Background: It is difficult to clarify whether small deep infarction is caused by cardioembolism or intrinsic small vessel disease in patients with atrial fibrillation (AF). The purpose of this study was to determine whether preexisting small vessel disease would differ according to the presenting infarct pattern and to determine the factors associated with acute single small deep infarction in stroke patients with AF. Methods: Between January 2008 and August 2012, 1,592 consecutive patients with acute ischemic stroke presenting within 7 days of symptom onset were entered in a prospectively maintained stroke registry. For the present study, 231 stroke patients with AF were enrolled irrespective of the stroke subtype. We divided these patients into 2 groups (lacunar infarct pattern, n = 20, vs. nonlacunar infarct pattern, n = 211) according to the acute infarct pattern on diffusion-weighted imaging.
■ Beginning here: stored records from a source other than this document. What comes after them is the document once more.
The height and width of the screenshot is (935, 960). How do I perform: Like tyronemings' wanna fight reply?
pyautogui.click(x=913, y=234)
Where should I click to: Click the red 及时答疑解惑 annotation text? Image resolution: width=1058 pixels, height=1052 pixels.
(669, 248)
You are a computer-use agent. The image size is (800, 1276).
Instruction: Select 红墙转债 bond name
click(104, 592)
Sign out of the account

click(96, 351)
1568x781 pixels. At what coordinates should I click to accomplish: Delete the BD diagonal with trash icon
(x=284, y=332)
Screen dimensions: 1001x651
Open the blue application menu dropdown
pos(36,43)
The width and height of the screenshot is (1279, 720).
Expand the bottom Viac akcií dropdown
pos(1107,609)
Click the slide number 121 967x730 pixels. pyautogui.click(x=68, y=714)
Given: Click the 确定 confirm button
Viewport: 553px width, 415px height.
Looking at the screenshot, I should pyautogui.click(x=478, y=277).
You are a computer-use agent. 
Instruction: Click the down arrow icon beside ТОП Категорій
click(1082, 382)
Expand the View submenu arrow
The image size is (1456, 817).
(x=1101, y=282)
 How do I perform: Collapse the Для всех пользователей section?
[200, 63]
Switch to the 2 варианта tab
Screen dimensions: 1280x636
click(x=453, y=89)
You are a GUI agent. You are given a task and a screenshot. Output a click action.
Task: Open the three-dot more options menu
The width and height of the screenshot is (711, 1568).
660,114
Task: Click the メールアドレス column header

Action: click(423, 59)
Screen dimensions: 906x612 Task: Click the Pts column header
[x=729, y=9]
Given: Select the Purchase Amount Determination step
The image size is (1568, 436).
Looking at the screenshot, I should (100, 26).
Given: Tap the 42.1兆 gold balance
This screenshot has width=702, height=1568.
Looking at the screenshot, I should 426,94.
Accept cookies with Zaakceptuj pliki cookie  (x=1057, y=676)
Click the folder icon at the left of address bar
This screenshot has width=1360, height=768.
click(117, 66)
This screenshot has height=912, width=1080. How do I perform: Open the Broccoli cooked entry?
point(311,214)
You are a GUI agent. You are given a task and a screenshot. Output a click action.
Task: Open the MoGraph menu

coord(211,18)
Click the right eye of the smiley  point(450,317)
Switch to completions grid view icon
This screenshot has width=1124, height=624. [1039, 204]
Patients with acute single small deep infarction on diffusion-weighted imaging were assigned to the lacunar infarct pattern group. We assessed the severity of preexisting small vessel disease by grading white matter lesions (WMLs) according to the Fazekas scale (periventricular WML score ranging from 0 to 3 and deep WML score ranging from 0 to 3 were added to give a total WML score ranging from 0 to 6), multilacunar state (number of chronic lacunes ≥2) and the presence of microbleeds. Demographic characteristics, vascular risk factors and neuroimaging data were compared between the two groups. Results: Patients with a lacunar infarct pattern showed more severe WMLs than those with a nonlacunar pattern [median total WML score 2.5 (range 2-4) vs. 1.0 (0-2); p < 0.001]. A multilacunar state was more prevalent in the lacunar infarct pattern group compared with the nonlacunar pattern group (65 vs. 28.9%; p = 0.001). However, the presence of microbleeds did not differ between the groups. Multiple logistic regression analyses revealed periventricular WMLs [odds ratio (OR) 4.12, 95% confidence interval (CI) 2.14-7.92], deep WMLs (OR 3.42, 95% CI 1.75-6.66) and multilacunar state (OR 7.85, 95% CI 2.45-25.6) as the predictors of a lacunar infarct pattern. Conclusions: The severity of WMLs and chronic lacunes were independent predictors of the incident infarct pattern, which suggested that acute single small deep infarction might be caused by intrinsic small vessel disease despite the presence of concomitant AF.